I realized the show didn't work because there was a the lack of stakes.  The team never really suffered or struggled.  They were always better, smarter, one step ahead of everyone else, and while it was cool that they were so awesome, but it also made them less interesting, less real, less human.  And while it is fun to watch a group of criminal geniuses pull off a clever con, it is more fun to watch that clever con fall apart completely and leave the team scrambling and struggling to pull the pieces together and somehow managing to regroup and pull off an even cleverer scheme, like in the movie The Italian Job.

Elena vs.
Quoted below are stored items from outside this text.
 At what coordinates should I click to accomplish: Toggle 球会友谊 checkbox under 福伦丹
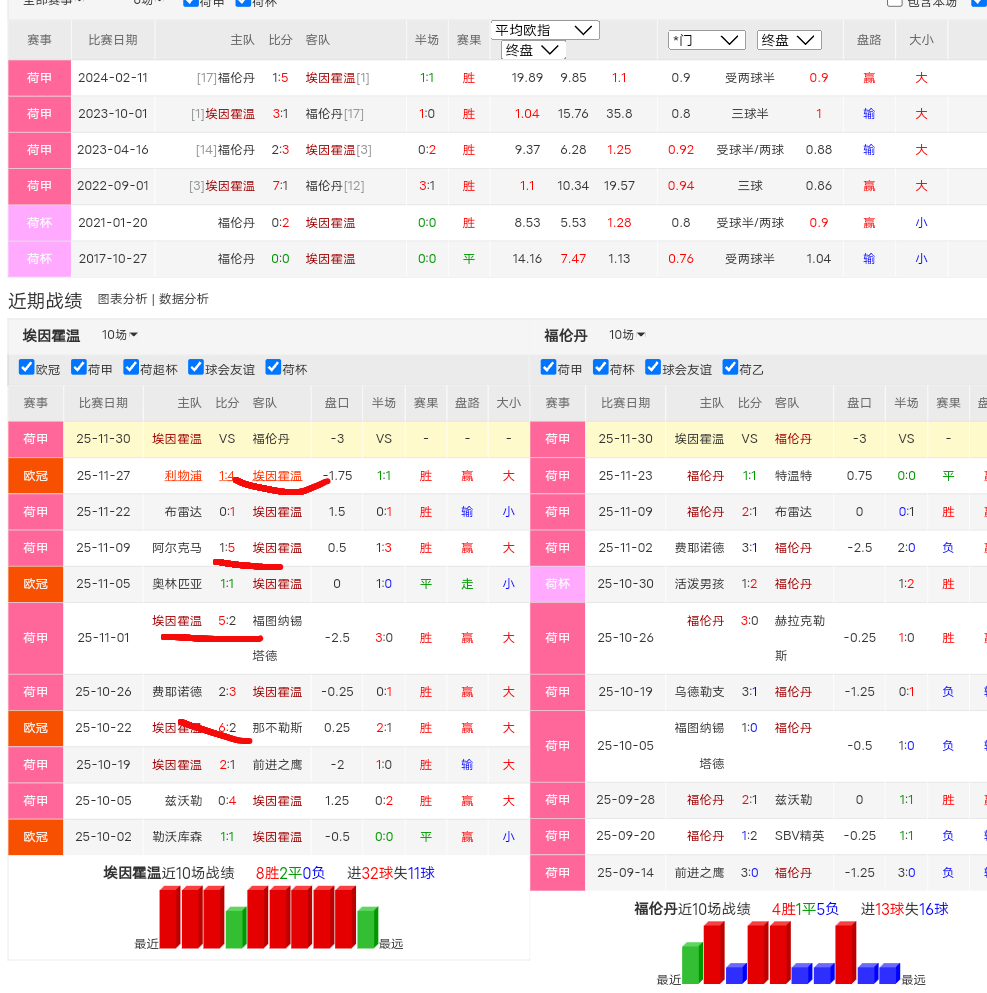[x=653, y=368]
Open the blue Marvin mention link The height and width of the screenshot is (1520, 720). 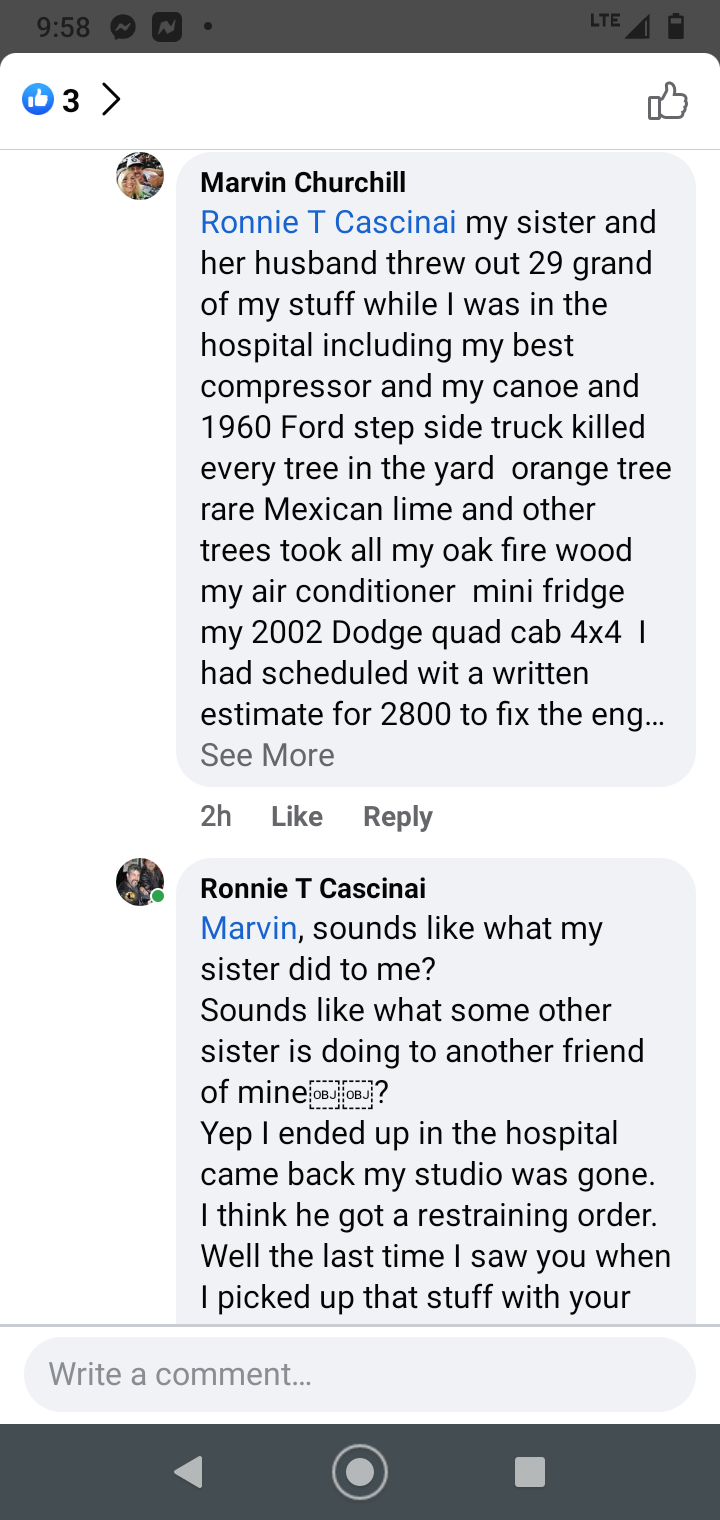[x=249, y=928]
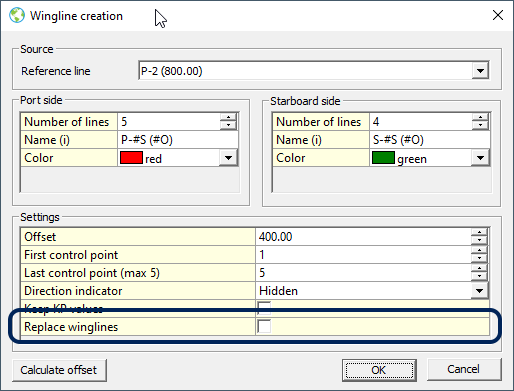Image resolution: width=514 pixels, height=391 pixels.
Task: Select the red color swatch for Port side
Action: [x=131, y=158]
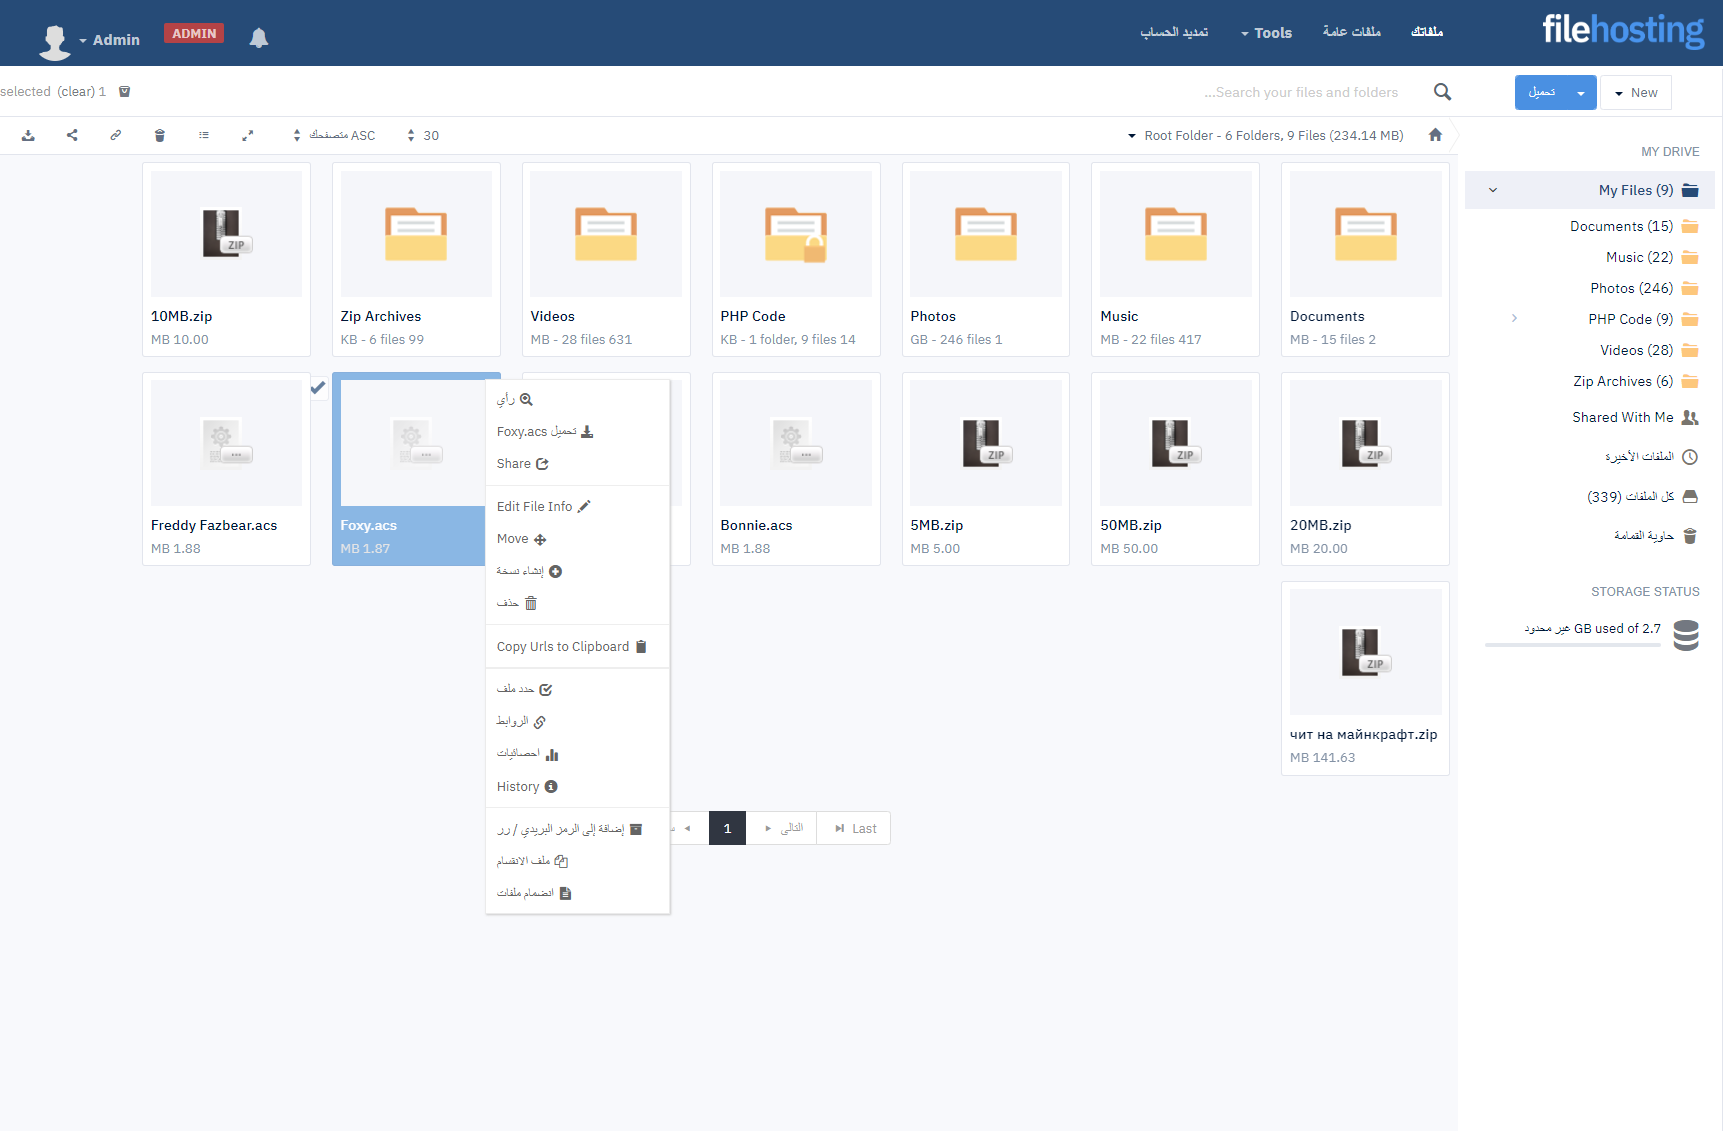This screenshot has height=1131, width=1723.
Task: Switch to list view using toolbar icon
Action: [x=204, y=136]
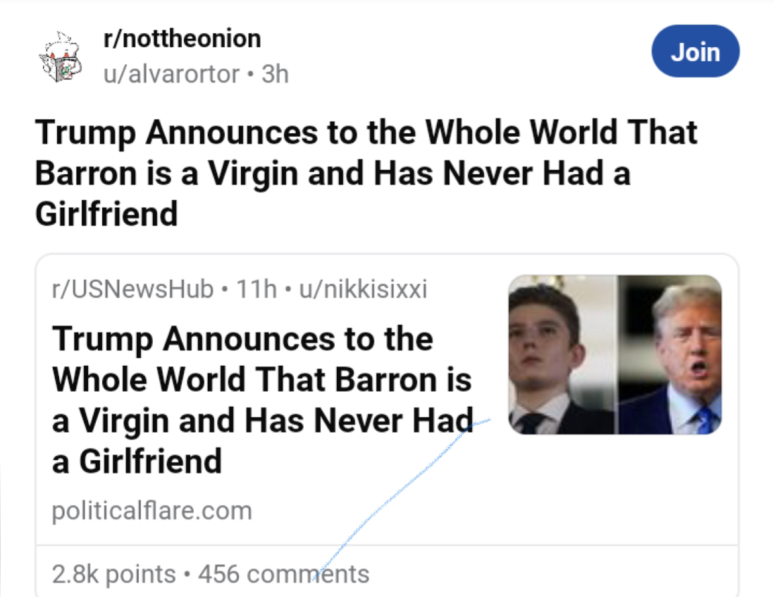View user u/alvarortor's profile
The image size is (774, 597).
click(x=171, y=73)
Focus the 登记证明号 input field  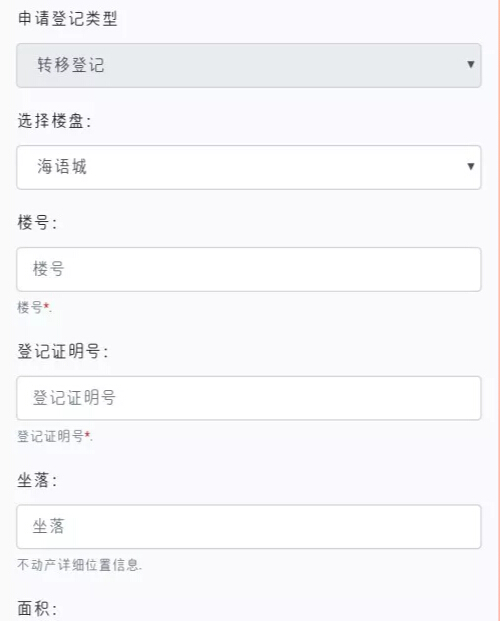(249, 398)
Bella

Just because Breaking Dawn was recently released and I haven’t blogged about Twilight in at least a couple of months, I feel the need to mention Breaking Dawn.  I’ve blogged before on how I felt about Bella’s transition into a vampire was too easy (you can read it here), but the recent episodes of Vampire Diaries have made me think about this a little more (WARNING:  massive spoilers for both Breaking Dawn and Vampire Diaries).

This season in Vampire Diaries, the main character, Elena, has just turned into a vampire.  There are a lot of parallels between Elena and Bella since they are both human girls who fall in love with a vampire (or vampires in Elena case), but unlike Bella, Elena never wanted to be a vampire.  More than anything, she wanted to remain human.  Even in times where her problems would be solved if someone just turned her, she always chose the harder path of staying human.  So she wasn’t happy at all about being turned.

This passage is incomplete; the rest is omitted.